Start of SUPPLIED MATERIAL

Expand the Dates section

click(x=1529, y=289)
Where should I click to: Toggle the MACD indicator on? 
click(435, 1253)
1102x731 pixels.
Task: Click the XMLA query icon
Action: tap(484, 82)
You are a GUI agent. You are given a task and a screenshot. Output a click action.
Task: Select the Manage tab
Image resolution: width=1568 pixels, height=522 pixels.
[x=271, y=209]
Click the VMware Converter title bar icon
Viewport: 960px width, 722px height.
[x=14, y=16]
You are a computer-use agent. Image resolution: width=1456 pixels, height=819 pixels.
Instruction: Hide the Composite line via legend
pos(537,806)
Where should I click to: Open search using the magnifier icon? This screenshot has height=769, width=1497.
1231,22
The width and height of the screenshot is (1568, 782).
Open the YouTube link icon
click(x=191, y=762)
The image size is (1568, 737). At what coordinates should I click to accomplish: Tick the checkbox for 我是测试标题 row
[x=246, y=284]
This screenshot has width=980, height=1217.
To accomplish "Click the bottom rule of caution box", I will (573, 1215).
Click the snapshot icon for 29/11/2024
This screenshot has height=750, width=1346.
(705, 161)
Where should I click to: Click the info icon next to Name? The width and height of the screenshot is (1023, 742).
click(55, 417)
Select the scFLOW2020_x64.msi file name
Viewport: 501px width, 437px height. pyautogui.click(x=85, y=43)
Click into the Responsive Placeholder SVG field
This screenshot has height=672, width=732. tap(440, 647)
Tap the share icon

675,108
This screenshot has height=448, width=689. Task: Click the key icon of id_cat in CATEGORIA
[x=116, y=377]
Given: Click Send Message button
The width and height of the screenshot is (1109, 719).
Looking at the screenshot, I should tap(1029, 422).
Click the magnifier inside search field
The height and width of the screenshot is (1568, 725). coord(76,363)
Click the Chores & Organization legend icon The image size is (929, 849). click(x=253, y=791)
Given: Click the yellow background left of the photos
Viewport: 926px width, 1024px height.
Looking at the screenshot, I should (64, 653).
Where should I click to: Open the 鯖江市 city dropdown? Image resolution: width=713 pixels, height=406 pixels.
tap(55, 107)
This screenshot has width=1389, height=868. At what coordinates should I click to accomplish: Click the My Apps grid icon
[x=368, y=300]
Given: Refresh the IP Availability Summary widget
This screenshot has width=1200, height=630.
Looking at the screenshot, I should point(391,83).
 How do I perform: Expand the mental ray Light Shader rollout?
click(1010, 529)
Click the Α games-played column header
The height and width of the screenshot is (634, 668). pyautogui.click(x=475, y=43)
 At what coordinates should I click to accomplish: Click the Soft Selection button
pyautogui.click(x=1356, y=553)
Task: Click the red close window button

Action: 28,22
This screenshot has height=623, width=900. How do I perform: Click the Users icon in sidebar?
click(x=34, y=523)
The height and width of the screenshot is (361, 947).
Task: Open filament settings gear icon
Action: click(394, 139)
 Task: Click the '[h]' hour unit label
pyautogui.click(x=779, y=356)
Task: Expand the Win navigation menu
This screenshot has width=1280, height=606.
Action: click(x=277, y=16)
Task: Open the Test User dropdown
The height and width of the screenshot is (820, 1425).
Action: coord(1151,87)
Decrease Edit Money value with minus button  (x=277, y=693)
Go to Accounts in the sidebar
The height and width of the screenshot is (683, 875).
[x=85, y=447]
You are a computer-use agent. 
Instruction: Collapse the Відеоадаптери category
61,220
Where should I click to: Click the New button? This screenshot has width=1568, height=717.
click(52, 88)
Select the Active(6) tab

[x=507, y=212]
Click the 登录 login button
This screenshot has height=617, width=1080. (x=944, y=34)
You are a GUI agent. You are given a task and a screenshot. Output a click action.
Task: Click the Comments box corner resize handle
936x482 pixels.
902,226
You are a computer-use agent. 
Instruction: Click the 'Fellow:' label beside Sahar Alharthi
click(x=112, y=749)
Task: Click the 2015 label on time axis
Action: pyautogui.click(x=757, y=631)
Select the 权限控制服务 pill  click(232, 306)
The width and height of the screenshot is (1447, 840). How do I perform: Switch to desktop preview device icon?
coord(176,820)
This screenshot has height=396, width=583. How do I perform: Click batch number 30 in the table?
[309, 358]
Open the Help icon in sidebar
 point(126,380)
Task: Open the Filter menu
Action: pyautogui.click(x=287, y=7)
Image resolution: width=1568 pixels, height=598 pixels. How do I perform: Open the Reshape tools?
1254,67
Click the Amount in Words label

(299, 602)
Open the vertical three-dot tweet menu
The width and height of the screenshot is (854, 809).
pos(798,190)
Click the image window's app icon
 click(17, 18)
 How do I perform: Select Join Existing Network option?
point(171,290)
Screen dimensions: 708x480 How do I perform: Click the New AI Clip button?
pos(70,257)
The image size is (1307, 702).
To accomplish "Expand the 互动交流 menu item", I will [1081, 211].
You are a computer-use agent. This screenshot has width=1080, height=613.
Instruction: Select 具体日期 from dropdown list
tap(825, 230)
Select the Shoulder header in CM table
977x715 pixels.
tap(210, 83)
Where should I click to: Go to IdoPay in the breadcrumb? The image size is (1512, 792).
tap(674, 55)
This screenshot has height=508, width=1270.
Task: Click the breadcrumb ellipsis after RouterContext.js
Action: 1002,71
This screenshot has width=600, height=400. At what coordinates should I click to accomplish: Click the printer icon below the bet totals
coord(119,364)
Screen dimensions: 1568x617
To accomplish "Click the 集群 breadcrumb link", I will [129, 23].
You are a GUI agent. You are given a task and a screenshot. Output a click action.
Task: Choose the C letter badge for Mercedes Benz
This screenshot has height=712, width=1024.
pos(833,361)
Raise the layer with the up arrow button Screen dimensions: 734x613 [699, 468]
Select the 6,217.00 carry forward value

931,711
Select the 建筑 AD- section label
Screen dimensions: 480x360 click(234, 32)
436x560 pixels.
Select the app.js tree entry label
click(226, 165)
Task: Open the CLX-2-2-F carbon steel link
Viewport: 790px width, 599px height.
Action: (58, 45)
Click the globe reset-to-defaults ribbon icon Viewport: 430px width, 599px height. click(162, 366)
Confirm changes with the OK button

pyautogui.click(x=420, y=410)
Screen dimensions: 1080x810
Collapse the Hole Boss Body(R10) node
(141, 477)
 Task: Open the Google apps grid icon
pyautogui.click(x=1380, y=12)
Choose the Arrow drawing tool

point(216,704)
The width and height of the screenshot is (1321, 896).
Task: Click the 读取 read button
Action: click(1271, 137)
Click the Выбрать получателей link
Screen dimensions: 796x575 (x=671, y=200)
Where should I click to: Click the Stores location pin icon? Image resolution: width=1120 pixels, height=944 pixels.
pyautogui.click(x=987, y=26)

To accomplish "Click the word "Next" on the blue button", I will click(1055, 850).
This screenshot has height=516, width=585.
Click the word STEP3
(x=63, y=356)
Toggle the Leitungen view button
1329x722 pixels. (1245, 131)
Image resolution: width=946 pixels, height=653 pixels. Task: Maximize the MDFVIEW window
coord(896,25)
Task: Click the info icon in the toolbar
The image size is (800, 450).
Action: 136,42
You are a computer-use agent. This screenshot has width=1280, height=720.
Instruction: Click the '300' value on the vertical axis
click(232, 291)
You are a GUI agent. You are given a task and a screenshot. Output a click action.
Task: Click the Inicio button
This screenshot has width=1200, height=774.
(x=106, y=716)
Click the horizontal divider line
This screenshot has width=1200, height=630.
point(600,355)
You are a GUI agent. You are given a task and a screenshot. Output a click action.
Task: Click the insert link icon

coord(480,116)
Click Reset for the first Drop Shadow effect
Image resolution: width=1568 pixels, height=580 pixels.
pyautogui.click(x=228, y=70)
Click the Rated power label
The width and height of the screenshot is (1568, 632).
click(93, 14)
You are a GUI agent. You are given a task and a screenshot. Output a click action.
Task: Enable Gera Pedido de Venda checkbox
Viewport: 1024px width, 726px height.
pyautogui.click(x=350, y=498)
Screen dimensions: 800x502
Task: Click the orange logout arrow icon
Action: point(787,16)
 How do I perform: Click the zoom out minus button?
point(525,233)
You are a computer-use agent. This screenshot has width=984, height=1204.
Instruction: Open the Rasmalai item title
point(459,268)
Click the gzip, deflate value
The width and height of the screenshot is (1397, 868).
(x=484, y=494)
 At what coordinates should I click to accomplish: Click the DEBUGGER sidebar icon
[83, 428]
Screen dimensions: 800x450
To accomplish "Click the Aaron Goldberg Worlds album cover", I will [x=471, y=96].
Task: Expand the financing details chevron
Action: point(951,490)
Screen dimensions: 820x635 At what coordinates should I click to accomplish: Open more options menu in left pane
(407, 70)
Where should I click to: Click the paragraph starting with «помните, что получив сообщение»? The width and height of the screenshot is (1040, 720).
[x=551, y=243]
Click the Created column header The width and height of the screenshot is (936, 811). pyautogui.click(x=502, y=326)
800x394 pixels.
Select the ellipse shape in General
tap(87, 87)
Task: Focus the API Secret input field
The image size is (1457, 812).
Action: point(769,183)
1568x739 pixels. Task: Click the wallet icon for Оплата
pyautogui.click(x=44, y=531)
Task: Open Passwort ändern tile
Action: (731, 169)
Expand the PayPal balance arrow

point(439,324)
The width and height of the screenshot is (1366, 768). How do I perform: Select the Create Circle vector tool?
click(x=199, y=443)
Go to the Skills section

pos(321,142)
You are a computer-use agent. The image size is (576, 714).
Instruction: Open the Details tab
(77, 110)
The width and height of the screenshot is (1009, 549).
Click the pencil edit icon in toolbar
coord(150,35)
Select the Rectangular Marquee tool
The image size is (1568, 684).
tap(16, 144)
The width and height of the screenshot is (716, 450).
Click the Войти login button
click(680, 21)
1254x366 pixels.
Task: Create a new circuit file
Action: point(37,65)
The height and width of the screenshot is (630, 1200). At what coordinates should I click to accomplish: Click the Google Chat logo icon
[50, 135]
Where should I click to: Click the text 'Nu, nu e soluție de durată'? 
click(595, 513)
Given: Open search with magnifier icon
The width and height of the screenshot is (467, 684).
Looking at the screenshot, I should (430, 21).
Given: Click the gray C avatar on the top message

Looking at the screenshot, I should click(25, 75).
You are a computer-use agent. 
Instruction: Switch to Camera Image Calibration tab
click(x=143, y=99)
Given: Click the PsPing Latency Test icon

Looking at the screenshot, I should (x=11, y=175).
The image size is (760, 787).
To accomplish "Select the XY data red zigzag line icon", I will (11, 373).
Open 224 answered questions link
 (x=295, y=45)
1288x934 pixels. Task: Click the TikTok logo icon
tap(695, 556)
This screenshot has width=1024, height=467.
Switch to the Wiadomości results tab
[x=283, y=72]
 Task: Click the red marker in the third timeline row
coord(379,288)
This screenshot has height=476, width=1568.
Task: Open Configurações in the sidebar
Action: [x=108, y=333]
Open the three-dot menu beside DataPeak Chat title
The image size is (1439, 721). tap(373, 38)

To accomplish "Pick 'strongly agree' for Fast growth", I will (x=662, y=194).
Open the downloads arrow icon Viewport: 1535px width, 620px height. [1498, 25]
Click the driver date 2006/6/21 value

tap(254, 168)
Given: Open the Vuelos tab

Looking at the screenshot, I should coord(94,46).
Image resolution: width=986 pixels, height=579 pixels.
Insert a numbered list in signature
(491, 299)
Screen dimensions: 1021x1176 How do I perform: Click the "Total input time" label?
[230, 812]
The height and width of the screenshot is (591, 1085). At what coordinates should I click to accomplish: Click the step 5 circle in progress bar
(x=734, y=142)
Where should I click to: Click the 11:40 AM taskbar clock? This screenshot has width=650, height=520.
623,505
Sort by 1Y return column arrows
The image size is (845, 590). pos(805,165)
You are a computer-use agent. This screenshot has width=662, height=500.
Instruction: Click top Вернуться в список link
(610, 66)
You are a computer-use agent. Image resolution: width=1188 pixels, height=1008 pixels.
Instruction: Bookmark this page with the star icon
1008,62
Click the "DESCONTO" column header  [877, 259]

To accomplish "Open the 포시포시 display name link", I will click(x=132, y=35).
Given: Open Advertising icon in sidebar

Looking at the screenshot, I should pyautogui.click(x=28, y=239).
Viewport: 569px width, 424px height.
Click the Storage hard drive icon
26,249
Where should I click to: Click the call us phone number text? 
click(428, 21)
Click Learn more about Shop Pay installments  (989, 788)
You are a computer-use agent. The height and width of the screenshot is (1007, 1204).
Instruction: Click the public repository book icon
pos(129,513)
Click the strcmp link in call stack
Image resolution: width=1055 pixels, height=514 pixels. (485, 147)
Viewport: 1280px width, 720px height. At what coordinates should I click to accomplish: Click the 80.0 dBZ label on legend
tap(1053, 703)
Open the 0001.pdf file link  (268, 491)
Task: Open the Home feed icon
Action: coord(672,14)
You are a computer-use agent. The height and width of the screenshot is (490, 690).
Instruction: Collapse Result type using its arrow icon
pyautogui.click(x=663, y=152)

End of SUPPLIED MATERIAL

THE PROBLEM: Return the span of lines in the data above that opens at the line with "The image size is (760, 787)." and closes at the line with "Click Learn more", exactly, ends included, nothing else.

RESULT FOR THIS EXERCISE:
The image size is (760, 787).
To accomplish "Select the XY data red zigzag line icon", I will (11, 373).
Open 224 answered questions link
 (x=295, y=45)
1288x934 pixels. Task: Click the TikTok logo icon
tap(695, 556)
This screenshot has width=1024, height=467.
Switch to the Wiadomości results tab
[x=283, y=72]
 Task: Click the red marker in the third timeline row
coord(379,288)
This screenshot has height=476, width=1568.
Task: Open Configurações in the sidebar
Action: [x=108, y=333]
Open the three-dot menu beside DataPeak Chat title
The image size is (1439, 721). tap(373, 38)

To accomplish "Pick 'strongly agree' for Fast growth", I will (x=662, y=194).
Open the downloads arrow icon Viewport: 1535px width, 620px height. [1498, 25]
Click the driver date 2006/6/21 value

tap(254, 168)
Given: Open the Vuelos tab

Looking at the screenshot, I should coord(94,46).
Image resolution: width=986 pixels, height=579 pixels.
Insert a numbered list in signature
(491, 299)
Screen dimensions: 1021x1176 How do I perform: Click the "Total input time" label?
[230, 812]
The height and width of the screenshot is (591, 1085). At what coordinates should I click to accomplish: Click the step 5 circle in progress bar
(x=734, y=142)
Where should I click to: Click the 11:40 AM taskbar clock? This screenshot has width=650, height=520.
623,505
Sort by 1Y return column arrows
The image size is (845, 590). pos(805,165)
You are a computer-use agent. This screenshot has width=662, height=500.
Instruction: Click top Вернуться в список link
(610, 66)
You are a computer-use agent. Image resolution: width=1188 pixels, height=1008 pixels.
Instruction: Bookmark this page with the star icon
1008,62
Click the "DESCONTO" column header  [877, 259]

To accomplish "Open the 포시포시 display name link", I will click(x=132, y=35).
Given: Open Advertising icon in sidebar

Looking at the screenshot, I should pyautogui.click(x=28, y=239).
Viewport: 569px width, 424px height.
Click the Storage hard drive icon
26,249
Where should I click to: Click the call us phone number text? 
click(428, 21)
Click Learn more about Shop Pay installments  (989, 788)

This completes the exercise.